Working under a joint venture-held MATOC with the Kansas City District of the U.S. Army Corps of Engineers, WRS is providing engineering design for construction and bid documents to address active bank erosion and resulting instability along the left descending bank of Brush Creek between State Line Road and Ward Parkway. Shawnee Mission Parkway — a major thoroughfare carrying heavy traffic volumes daily — parallels Brush Creek at the top of bank along the project reach and is being threatened by the erosion.

The proposed design — developed by WRS at a concept lever under previous subcontract — includes using longitudinal peaked stone toe protection and rock vanes to protect the left bank against erosion. To ensure long-term stability, WRS developed a 2-D model to analyze the flow patterns and erosive forces along the reach and a 1-D hydraulic model for the required FEMA no-rise certification.
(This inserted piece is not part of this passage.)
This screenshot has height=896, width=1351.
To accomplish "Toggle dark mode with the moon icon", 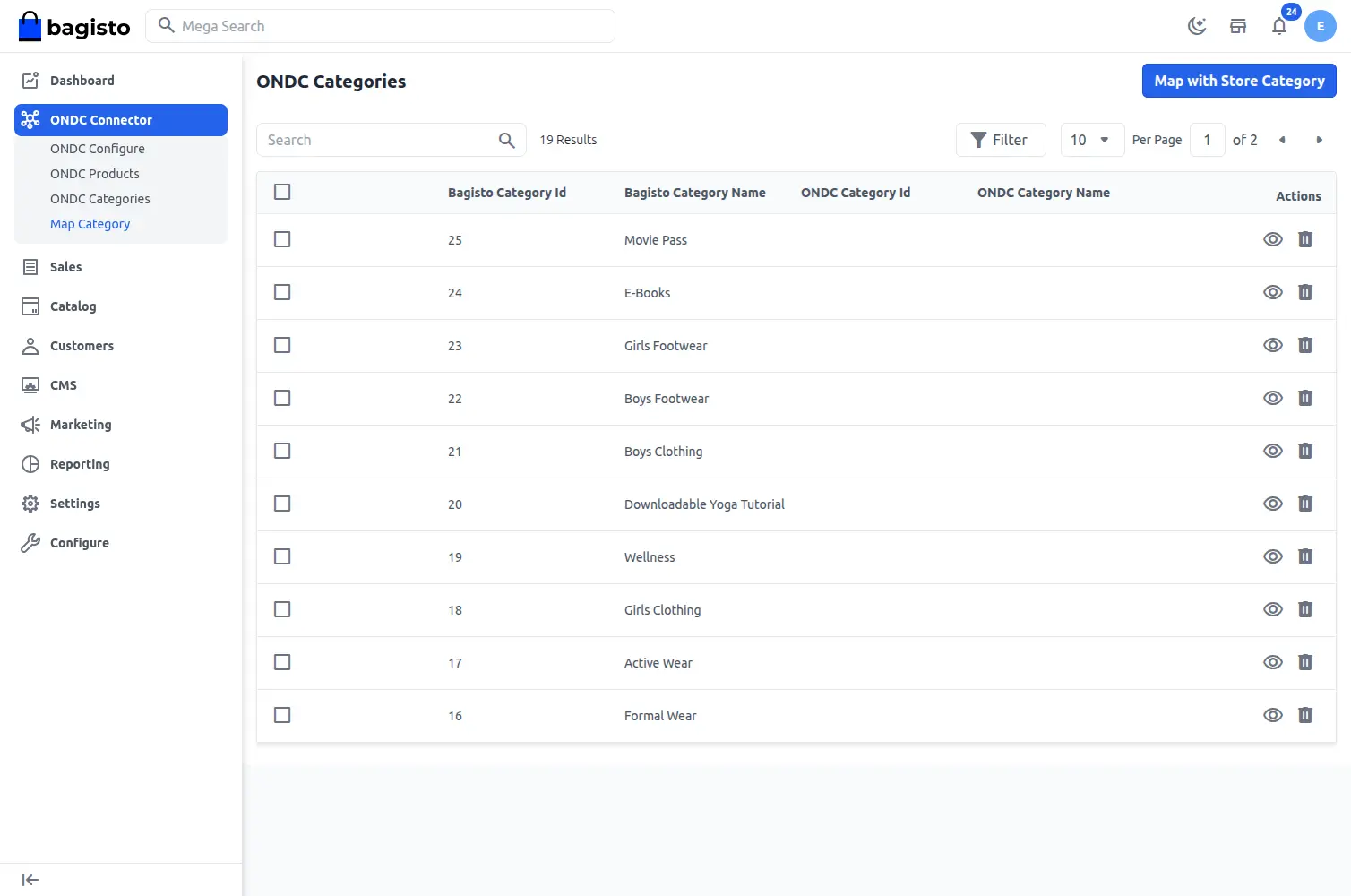I will [x=1197, y=26].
In addition to the streambank stability improvements, the project team developed stream-management and training solutions to improve natural sediment transport through the State Line Road bridge.

City of Kansas City, Missouri

A dozen residents of this north Kansas City Somerbrook subdivision contacted the city’s water services department in summer 2018, complaining that the yard erosion along an unnamed tributary to Fishing River had advanced so far that house foundation slabs were exposed and backyard fences and a retaining wall were in jeopardy of collapsing into the creek.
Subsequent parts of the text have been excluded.